Forgot to say, her name is Lucinda (I call her Lucy).


----------



## Auntie Crazy (Dec 10, 2006)

Absolutely adorable. And huge kudos to you for opening your hearts and your home to her. :love2 :love2 :love2

AC


----------



## MowMow (Nov 6, 2010)

What a cutie!


----------



## 6cats4me (Apr 30, 2011)

She is adorable! How wonderful that you opened up your heart and home to this little girl in need.


----------



## Meezer_lover (Apr 19, 2011)

What a cutie. Poor thing....tortured? WTF.
There are way too many people in this world that shouldn't have kids or pets.


----------



## Nan (Oct 11, 2010)

Bless you for taking her in She's beautiful.


----------



## konstargirl (Feb 4, 2011)

How cute is she. Thank you for saving her.


----------



## OctoberinMaine (Sep 12, 2006)

Congratulations on the new addition, and I'm so glad to hear you got her away from the man and his dog.
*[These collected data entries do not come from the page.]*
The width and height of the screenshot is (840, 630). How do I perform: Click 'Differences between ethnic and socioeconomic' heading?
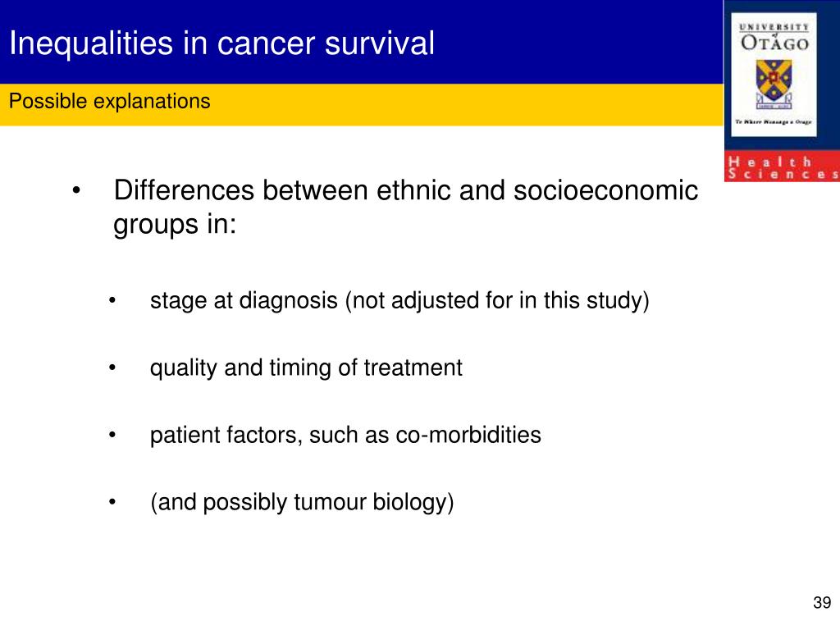[405, 190]
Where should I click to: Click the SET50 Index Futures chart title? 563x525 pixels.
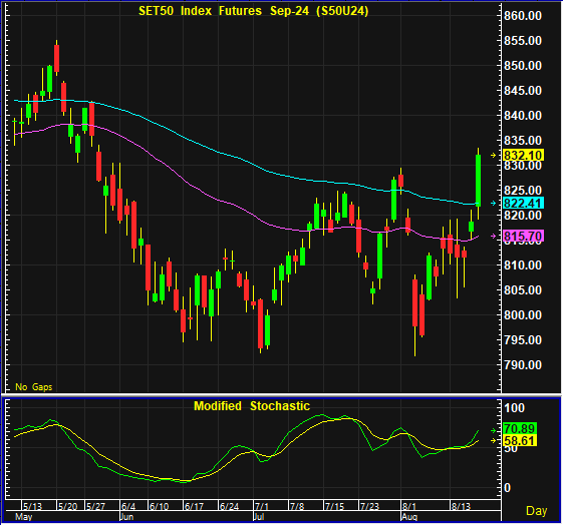point(253,11)

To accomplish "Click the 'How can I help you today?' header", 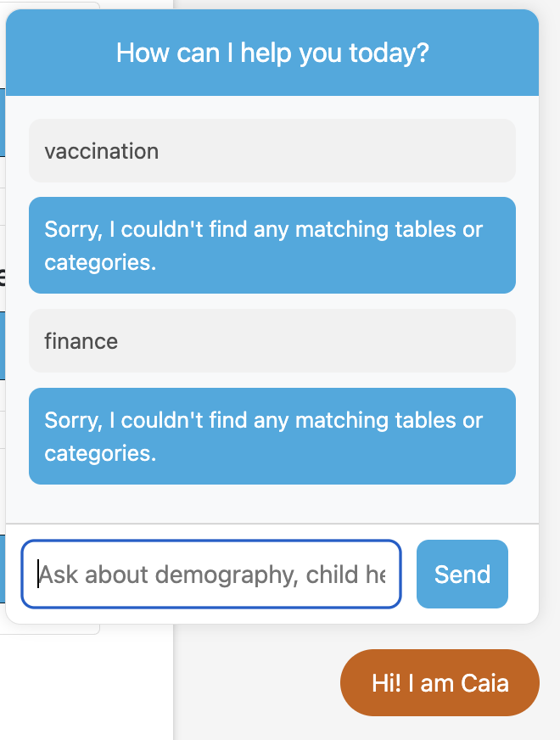I will click(x=272, y=52).
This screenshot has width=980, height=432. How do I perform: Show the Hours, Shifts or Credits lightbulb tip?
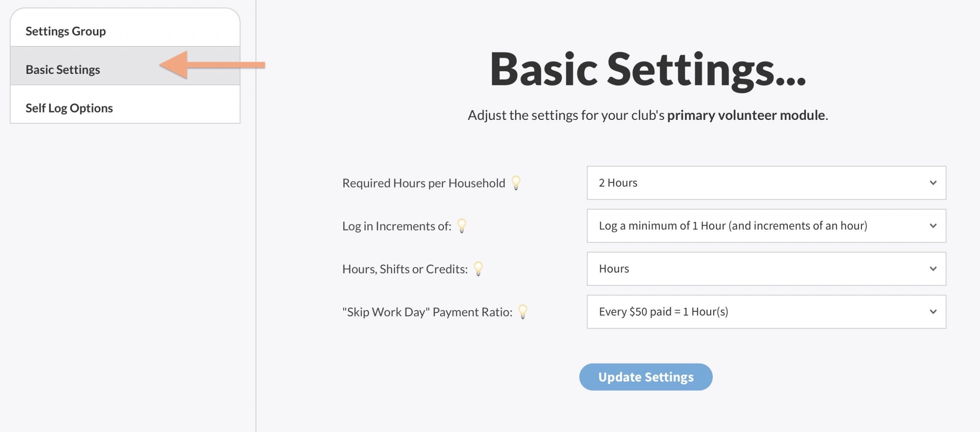coord(478,268)

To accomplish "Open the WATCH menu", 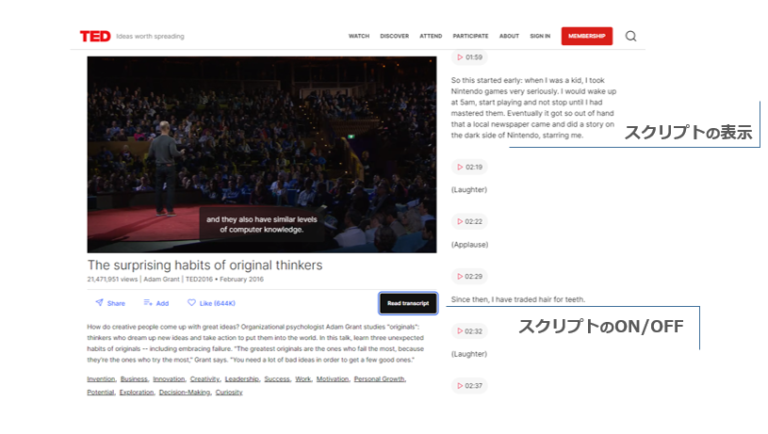I will coord(358,36).
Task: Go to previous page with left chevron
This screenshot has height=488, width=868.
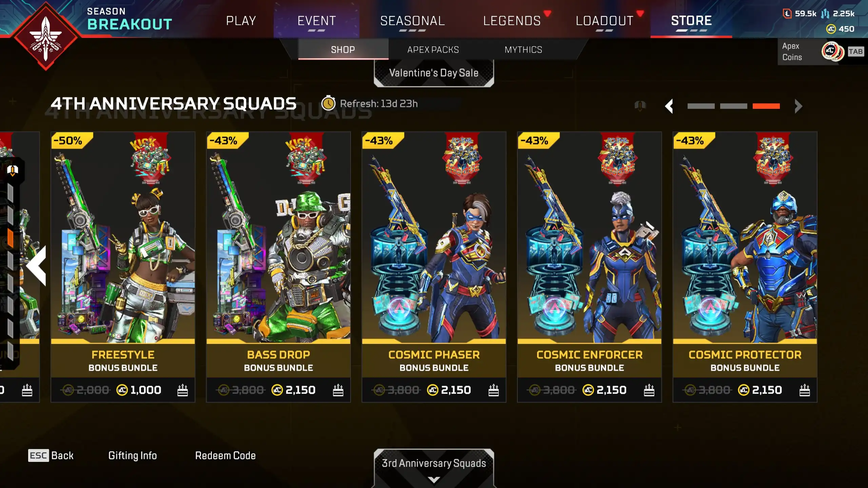Action: point(669,106)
Hearing that kind of thing makes my stomach churn.

She's really adorable!


----------



## cd07 (May 1, 2011)

Adorable!

How terrible that someone could treat a kitten so horrible...


----------



## princessbear (May 19, 2011)

OMG she is beautiful! I love her coloring/markings. God bless you for saving her. Hope he isn't torturing the dog as well - did you report him for the kitten?


----------



## Jan Rebecca (Oct 14, 2010)

So glad you took her in - she's pretty - I love her eyes.


----------



## jusjim (Jun 30, 2009)

Beautiful little girl. Your husband's secretary did a wonderful thing.


----------



## Cierrakitty (Apr 24, 2010)

aw how could someone torture a cute face like that, let alone ANY animal. It's so sick. I'm just glad she had someone like you to come and rescue her


----------



## Natalie Jayne (Apr 21, 2011)

She is gorgeous, something terribly wrong with anyone who would torture and defenceless kitten. So glad she is ok now xo


----------